The forces that propelled Trump to victory one year ago had something important in common with the first Lutherans and first Soviets – chiefly disgust with the “system” as they knew it. Americans’ embrace of Trump was a rejection of America’s two-party duopoly and the two parties’ profound failure to solve America’s very solvable problems. Sadly, it also reified that duopoly, because Trump ultimately received votes from both the loyal Republicans and the Republicans disenfranchised from their party. In November 2016, Americans voted for change, but in the following 12 months their President advocated only three kinds of changes: personal enrichment, vociferous opposition to any law passed by his predecessor, and reheated Republican fantasies (for example, about crime and taxes). Some might more charitably call this renewed Republicanism, an allyship that expands the “big tent.” I’d say it’s closer to the worst of both worlds, something like Alfred’s explanation of the Joker – “some people just want to watch the world burn.” (Is it a surprise that Trump’s strongest supporters are 4chan anger-bots?) Whatever you call it, none of the previous 44 presidents had ever attempted quite such an egregious bait and switch.

Had Luther, or Lenin? Perhaps, because of the internet and an accelerated information cycle, we’re simply seeing a quicker version of Luther and Lenin’s changes? Nice try, but not really. The worst Protestant reformers were still better than the most indulgent Popes. Lenin’s leadership was never close to as bad as Nicholas II’s. And Luther and Lenin, after gaining more power, publicly advocated for (and sometimes well represented) society as a whole. Luther didn’t set himself against ordinary Catholics; Lenin worked to extend benefits to every Soviet. Trump can’t bring himself to help or hail people in parts of America that didn’t vote for him, like Puerto Rico and California.

In a century, can you imagine world thinkers praising Trump the way they have Luther and Lenin? It would be hard to imagine them doing that tomorrow. Conservatives who aren’t blinded by love for their Dear Leader might see Trump as a bit of a Lenin-Stalin combination – saying many of the right things, doing mostly the wrong things. (Is that why Trump loves Russia so much? Is that why Bannon called himself a Leninist?) The Trumpets are trying to learn from history; they’re just learning the wrong lessons. Their instinct toward “creative destruction” isn’t necessarily wrong, but they’ve got to do more to see where and how that’s worked before. In centuries past, other countries had populist moments that led to Trump-like leaders; is it any wonder we haven’t heard more about those leaders?

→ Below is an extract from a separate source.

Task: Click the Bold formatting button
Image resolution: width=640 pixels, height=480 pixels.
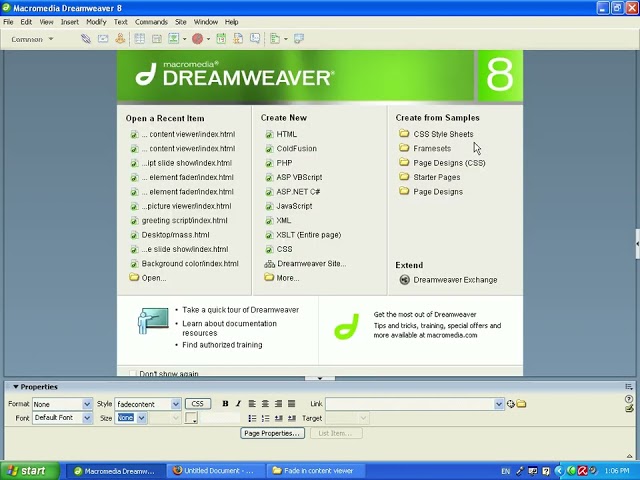Action: (x=225, y=404)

Europe was ready for reform and got lucky with Luther; Russia was ready for reform and got lucky with Lenin, but unlucky when he died too young; America was ready for reform but got unlucky to get such an unrepentant scumbag. A Trump-like figure without the kleptocracy, corruption, and pathological hatred for criticism (Marc Cuban? Oprah Winfrey?) could make America’s 21st century even better than its 20th, assuming he or she governed somewhat like Trump’s campaign and tried to respond to majorities. Despite the polarization in places like Twitter, we want someone to be President for all Americans, not just someone who scores points for one side. In practice, this would mean a leader who treated the country the way Mike Bloomberg treated New York City when he became its Republican mayor, taking a little bit from Column A (Repubs) and a little bit from Column B (Dems). Jobs, voting, civil rights, wages, global warming, taxes, immigration, gun control, terrorism, education, health care, war: if a leader STARTED somewhere between the (very well established) Democrat and Republican positions, and worked from there, that leader could positively alter a century and even a millennium in much the way as Luther and Lenin. We still have the chance to live UP to the past.